Book Accidental Family

    Book Details:
  • Author : Lisa Bingham
  • Publisher : Harlequin
  • Release : 2018-03-01
  • ISBN : 1488087261
  • Pages : 186 pages

Download or read book Accidental Family written by Lisa Bingham and published by Harlequin. This book was released on 2018-03-01 with total page 186 pages. Available in PDF, EPUB and Kindle. Book excerpt: Make-Believe Marriage When newborn twins are dropped on Charles Wanlass’s doorstep—along with a note begging him to protect them—he knows he needs help to give them a proper home.
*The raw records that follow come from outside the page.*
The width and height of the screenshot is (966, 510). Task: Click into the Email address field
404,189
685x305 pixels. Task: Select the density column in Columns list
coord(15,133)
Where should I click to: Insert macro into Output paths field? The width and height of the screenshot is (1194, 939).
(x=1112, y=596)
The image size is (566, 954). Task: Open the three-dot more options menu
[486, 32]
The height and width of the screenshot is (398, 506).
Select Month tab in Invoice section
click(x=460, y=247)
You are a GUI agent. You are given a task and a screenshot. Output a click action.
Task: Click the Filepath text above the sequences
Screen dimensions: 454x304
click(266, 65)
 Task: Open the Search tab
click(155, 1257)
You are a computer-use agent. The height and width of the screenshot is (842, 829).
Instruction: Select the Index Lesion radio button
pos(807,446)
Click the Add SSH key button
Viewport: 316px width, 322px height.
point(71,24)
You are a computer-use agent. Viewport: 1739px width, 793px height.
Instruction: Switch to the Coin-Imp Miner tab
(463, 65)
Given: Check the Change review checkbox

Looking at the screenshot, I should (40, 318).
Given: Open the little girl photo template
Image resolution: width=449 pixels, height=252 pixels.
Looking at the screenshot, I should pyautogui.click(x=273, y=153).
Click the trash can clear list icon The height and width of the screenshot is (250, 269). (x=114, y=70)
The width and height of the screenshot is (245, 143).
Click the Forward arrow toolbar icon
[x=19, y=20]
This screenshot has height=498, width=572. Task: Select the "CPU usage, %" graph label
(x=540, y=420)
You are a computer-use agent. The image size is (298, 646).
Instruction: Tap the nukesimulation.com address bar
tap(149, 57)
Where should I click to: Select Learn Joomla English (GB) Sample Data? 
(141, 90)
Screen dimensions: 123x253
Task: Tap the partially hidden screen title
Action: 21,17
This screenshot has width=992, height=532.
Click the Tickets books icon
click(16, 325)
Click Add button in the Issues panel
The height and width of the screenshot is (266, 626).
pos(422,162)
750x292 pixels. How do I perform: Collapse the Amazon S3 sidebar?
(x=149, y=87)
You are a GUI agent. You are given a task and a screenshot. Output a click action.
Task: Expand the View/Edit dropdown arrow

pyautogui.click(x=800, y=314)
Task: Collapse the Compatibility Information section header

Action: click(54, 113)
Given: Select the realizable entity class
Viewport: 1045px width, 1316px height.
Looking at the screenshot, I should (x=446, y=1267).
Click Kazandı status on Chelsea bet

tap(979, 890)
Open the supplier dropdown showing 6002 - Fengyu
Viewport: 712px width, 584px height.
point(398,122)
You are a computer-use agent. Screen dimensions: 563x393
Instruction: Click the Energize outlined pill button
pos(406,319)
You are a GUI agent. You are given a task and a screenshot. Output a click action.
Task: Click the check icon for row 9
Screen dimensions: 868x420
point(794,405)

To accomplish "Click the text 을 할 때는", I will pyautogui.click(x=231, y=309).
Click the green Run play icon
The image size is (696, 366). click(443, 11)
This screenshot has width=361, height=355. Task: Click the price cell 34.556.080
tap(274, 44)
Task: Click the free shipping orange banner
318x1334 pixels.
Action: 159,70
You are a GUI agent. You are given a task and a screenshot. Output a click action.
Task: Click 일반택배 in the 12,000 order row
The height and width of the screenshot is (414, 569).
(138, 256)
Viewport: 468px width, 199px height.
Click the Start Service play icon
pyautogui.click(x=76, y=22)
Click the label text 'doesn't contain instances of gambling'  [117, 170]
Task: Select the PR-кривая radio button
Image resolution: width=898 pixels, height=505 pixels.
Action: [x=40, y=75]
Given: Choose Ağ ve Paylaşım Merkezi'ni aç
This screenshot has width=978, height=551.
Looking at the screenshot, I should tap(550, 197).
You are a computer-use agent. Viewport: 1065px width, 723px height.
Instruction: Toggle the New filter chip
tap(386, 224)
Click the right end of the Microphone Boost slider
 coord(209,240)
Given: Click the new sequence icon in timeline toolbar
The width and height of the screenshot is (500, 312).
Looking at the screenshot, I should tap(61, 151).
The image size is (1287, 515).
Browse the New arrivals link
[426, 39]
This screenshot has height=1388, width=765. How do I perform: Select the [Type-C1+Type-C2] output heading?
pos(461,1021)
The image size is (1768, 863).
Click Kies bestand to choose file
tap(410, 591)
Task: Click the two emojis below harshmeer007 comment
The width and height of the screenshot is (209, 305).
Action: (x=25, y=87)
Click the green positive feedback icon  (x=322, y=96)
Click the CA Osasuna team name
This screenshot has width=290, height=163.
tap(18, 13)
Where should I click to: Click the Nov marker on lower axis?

The only solution: entering a marriage of convenience with mail-order bride Willow Granger. But soon the handsome pastor longs for their make-believe family to become real… Willow will do whatever it takes to keep her missing friend’s babies safe. She’s drawn to Charles’s steadfast caring and honesty, but she’s sure she doesn’t have the proper background or courage to ever be a worthy wife or mother. But as danger closes in, she and Charles will risk everything to face down their fears—and turn their temporary home into a lifetime of love.